Word and element location records
----

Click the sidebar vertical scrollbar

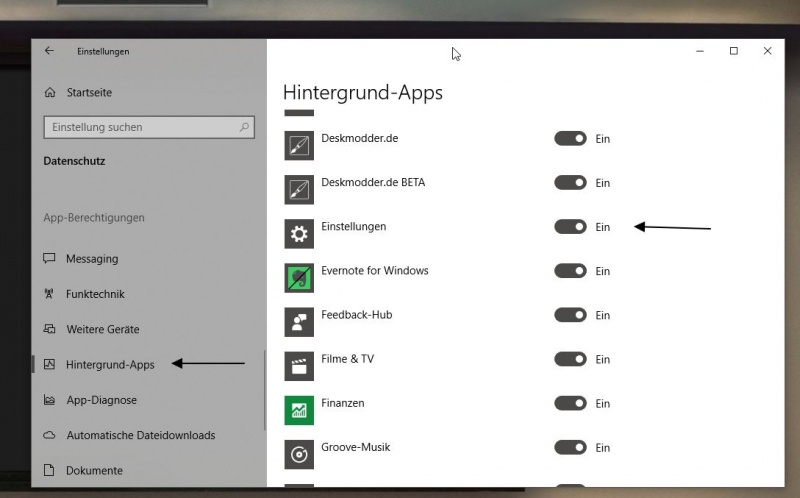[265, 390]
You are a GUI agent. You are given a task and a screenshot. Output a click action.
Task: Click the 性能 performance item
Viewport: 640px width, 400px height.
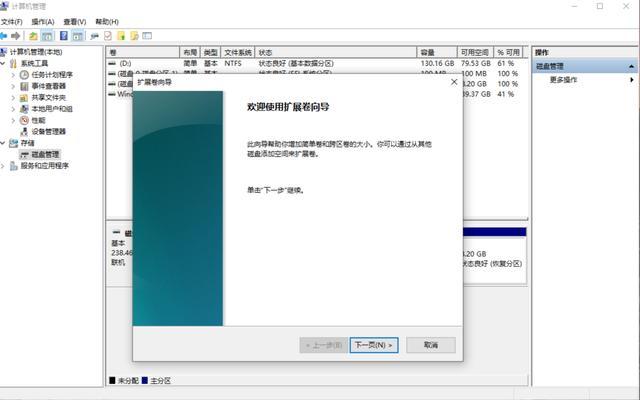[x=38, y=120]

----

GIVEN EXERCISE - Rewrite the records from the line containing "You are a GUI" through the end of the records, inclusive, changing "screenshot" to "screen capture" and keeping everything else the same. Leave the pictures out.

RESULT OF THE EXERCISE -
You are a GUI agent. You are given a task and a screen capture. Output a click action.
Task: Click the 性能 performance item
Viewport: 640px width, 400px height.
[x=38, y=120]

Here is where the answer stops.